I think to understand why immorality has invaded evangelicalism, we have to see that there has been an enormous change in the Western world. It was ushered in with what we sometimes call “modernism,” and sometimes call “secular humanism.” We have had a remarkable change in recent history. We have moved from belief in “an open system,” where God, though invisible, is nevertheless acknowledged to exist, to what is called “a closed system,” where all we see is all there is, where the only thing that exists is the matter in the universe of which we are a part.

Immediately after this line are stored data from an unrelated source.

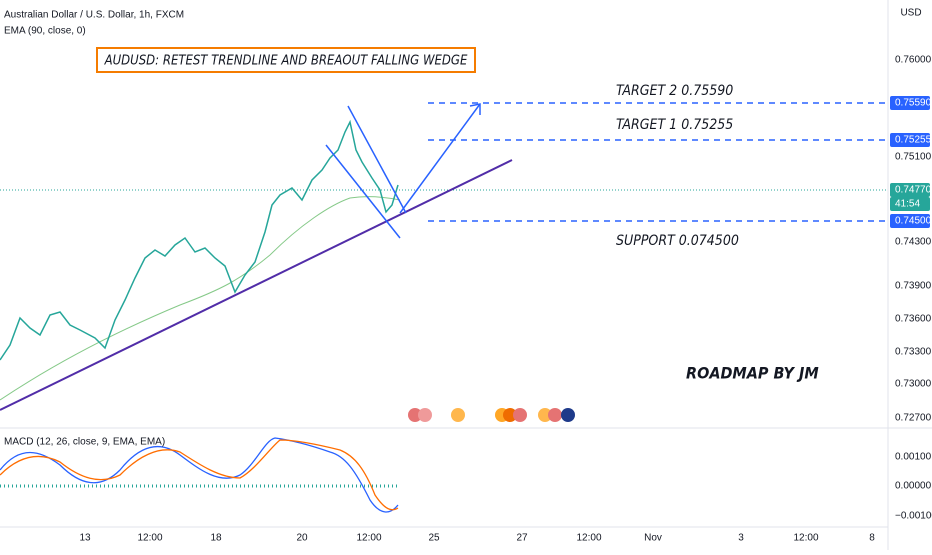 The height and width of the screenshot is (555, 932). Describe the element at coordinates (216, 538) in the screenshot. I see `time-label: 18` at that location.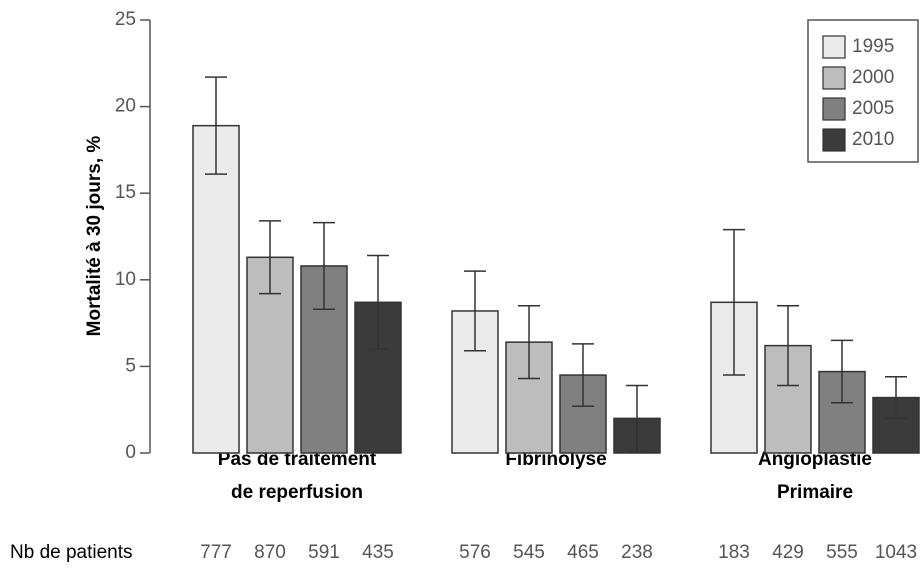  I want to click on patient-count: 465, so click(583, 552).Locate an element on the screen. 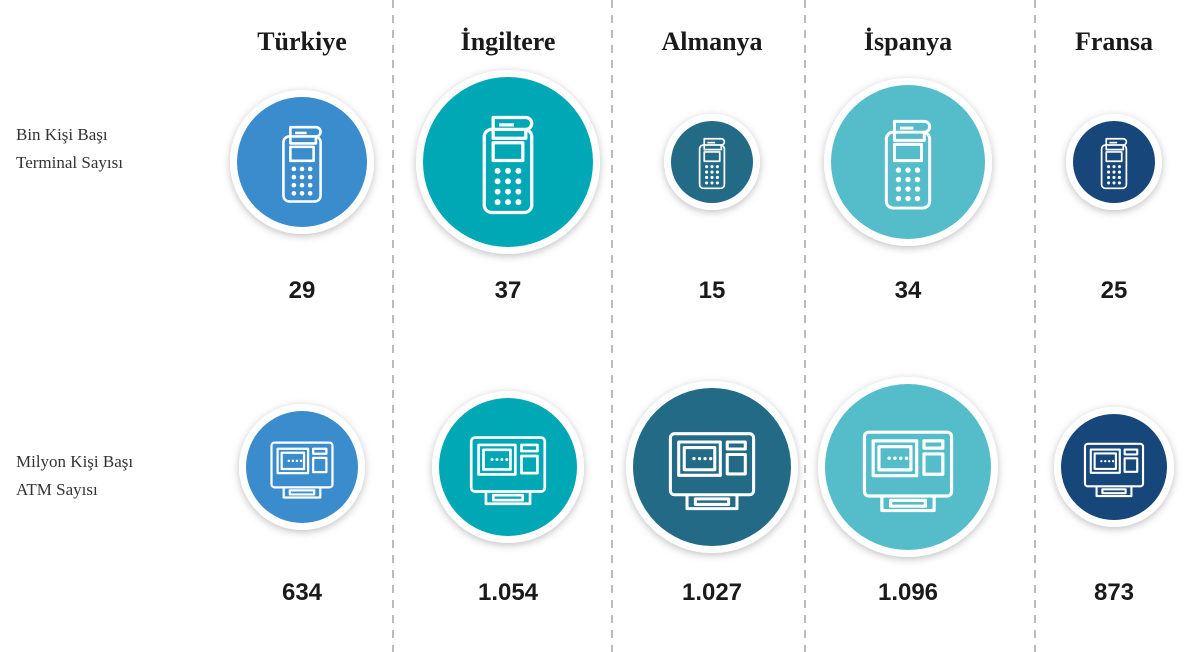 Image resolution: width=1197 pixels, height=652 pixels. value: 634 is located at coordinates (302, 592).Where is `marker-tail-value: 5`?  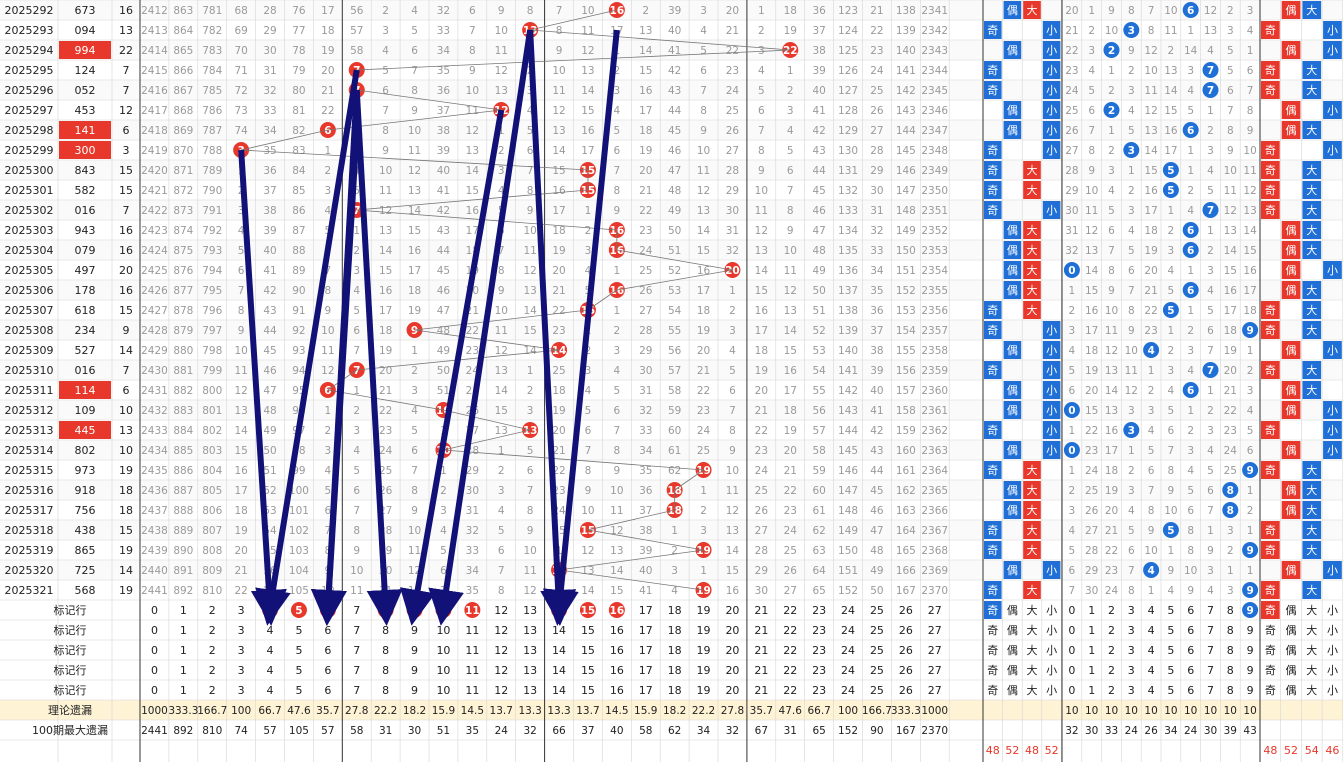
marker-tail-value: 5 is located at coordinates (1170, 650).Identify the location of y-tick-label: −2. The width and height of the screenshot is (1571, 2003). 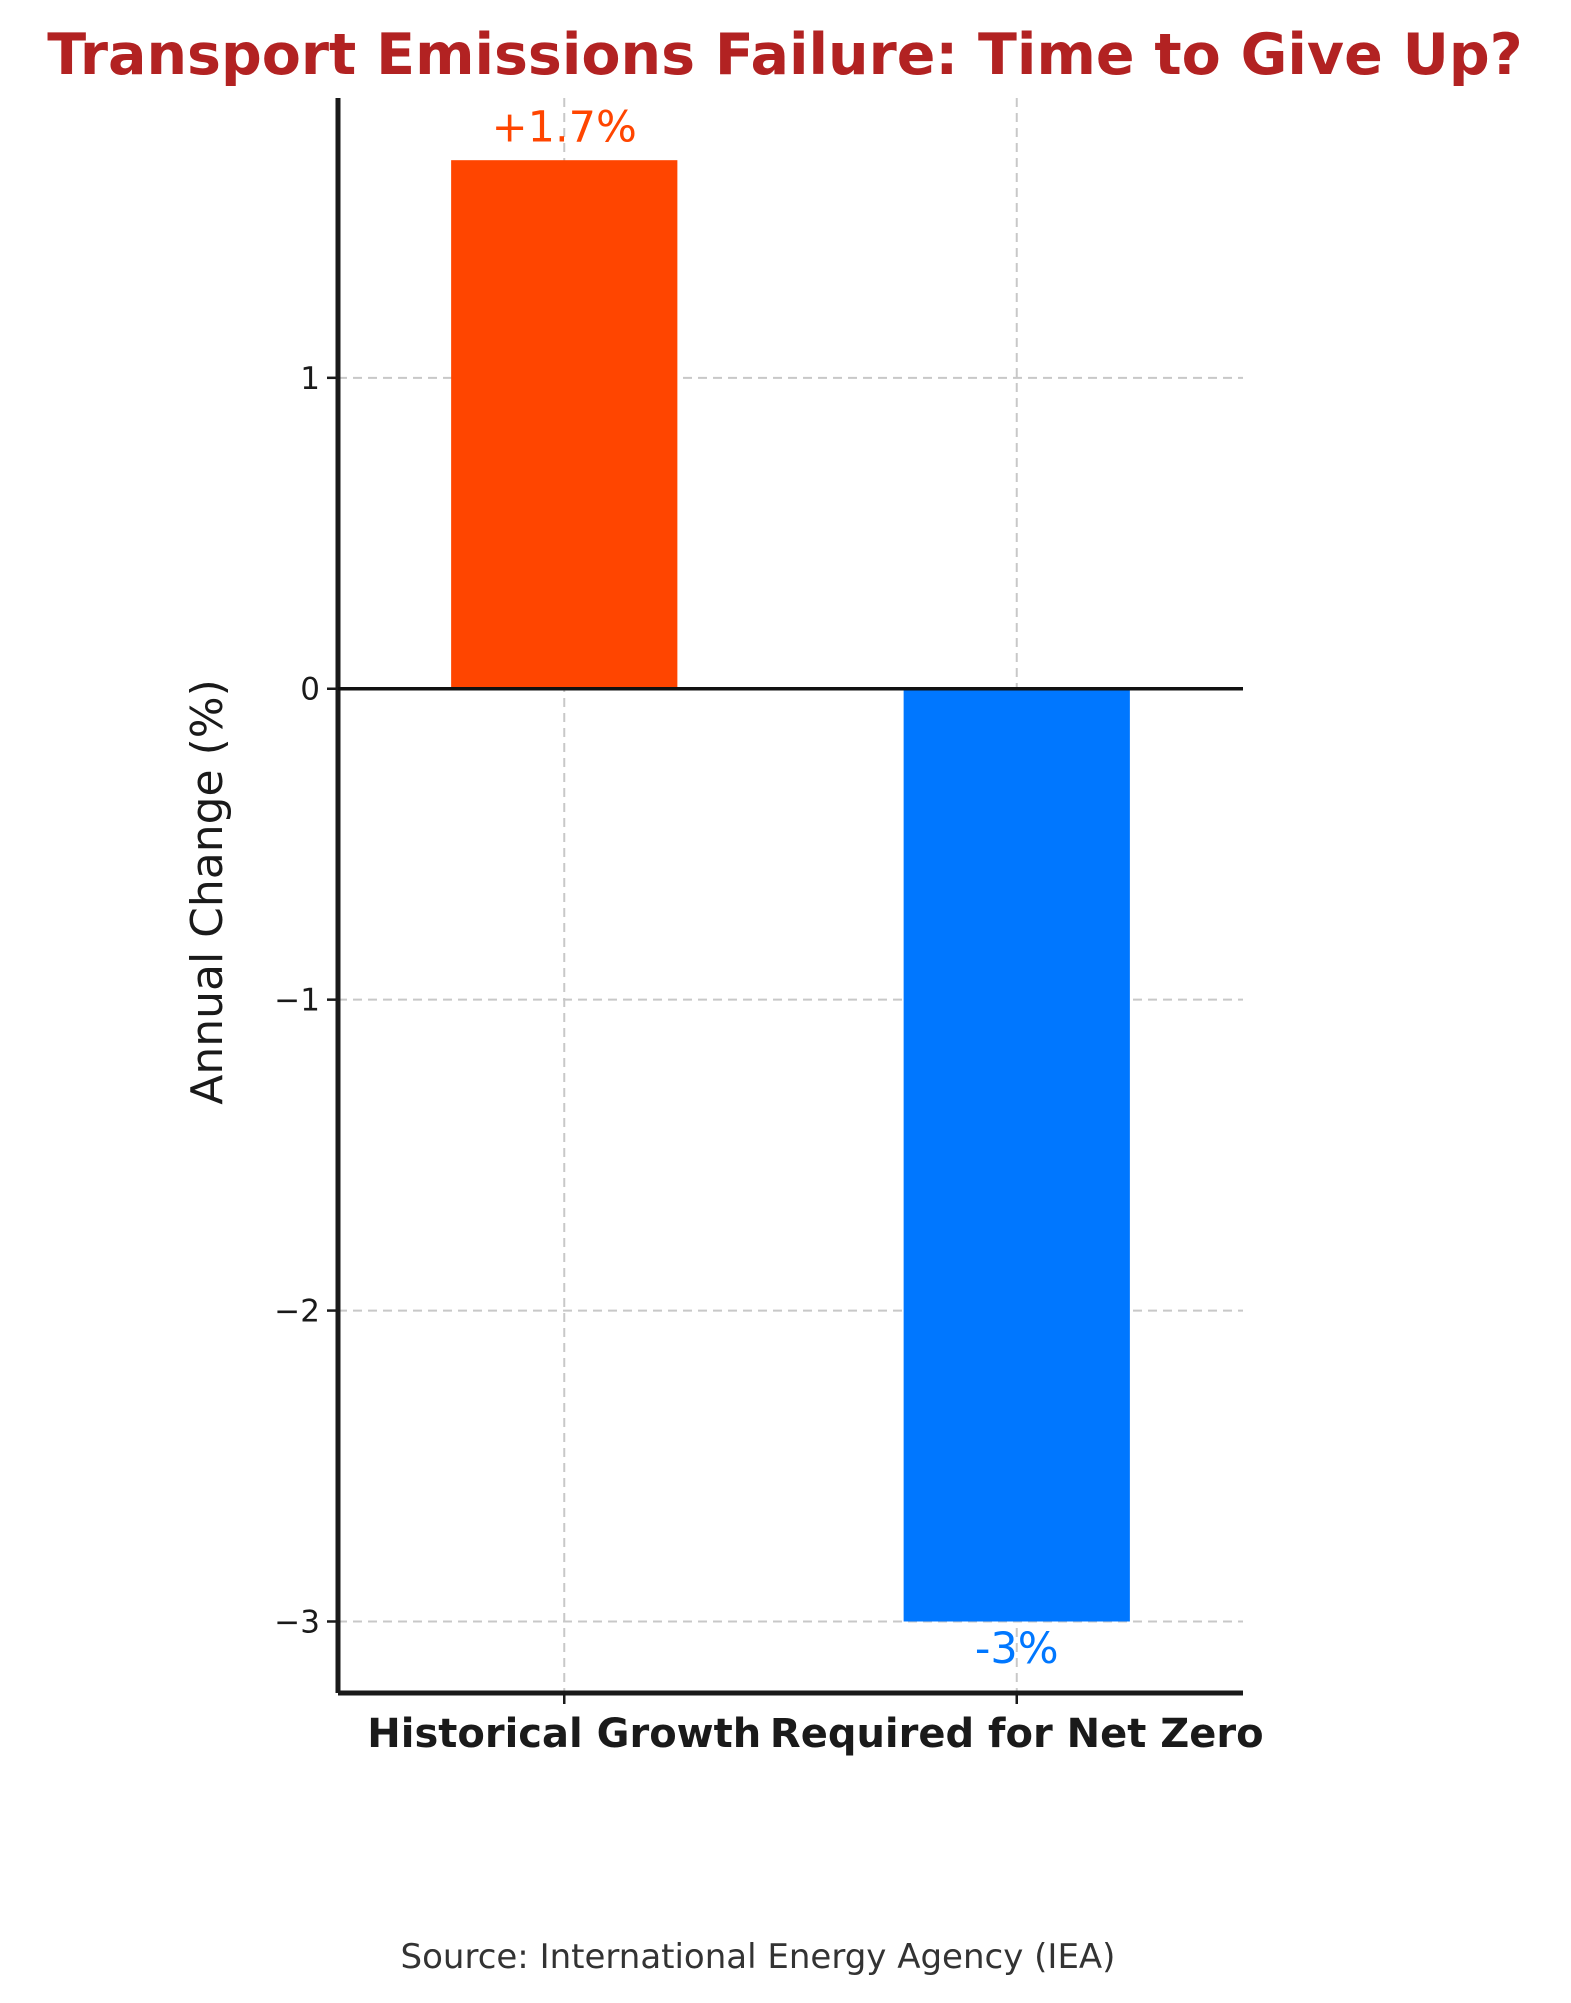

In the present system there is no spiritual dimension. In the past there was the idea of God, because nature was made by God, and the laws of nature reflect, in some manner, the nature of God. Man, therefore, fit within that pattern. There was an established order in the universe because it went back to God who had established the universe. Then as God began to be removed, people fell back on the idea of the laws of nature. Because there was no longer an absolute, since God was denied, even the laws of nature became questionable. Instead of talking about the laws of nature or natural law, which you have even in the legal sphere, people began simply to reflect upon nature. What before had been an attempt to examine things to find out what the eternal and abiding principles were, now became merely a reflection upon things as they are.
Another enormous area of change is how man looks at himself. Before this, even in countries sparsely populated by Christians, there was at least something of a Christian ethos. Within that sphere of the Christian ethos, man was seen as the creation of God, made in God’s image, and, therefore, responsible to God and unable to exist properly and function properly without some relationship to the One who had made him. When God got pushed out of the picture, as he has been in the thinking of most people, man became self-sufficient, a law unto himself, able to establish his own righteousness, do his own deeds, and defend them without reference to anybody else.
The concept of evolution came into the moral world causing people to conclude that since man was a part of such a system, he was infinitely perfectible. So, quite contrary to the Scriptures, human beings were no longer seen as those who have fallen from what God made them to be, but rather as those who are on their way to becoming all that they were meant to be, only now it is man who gives the meaning.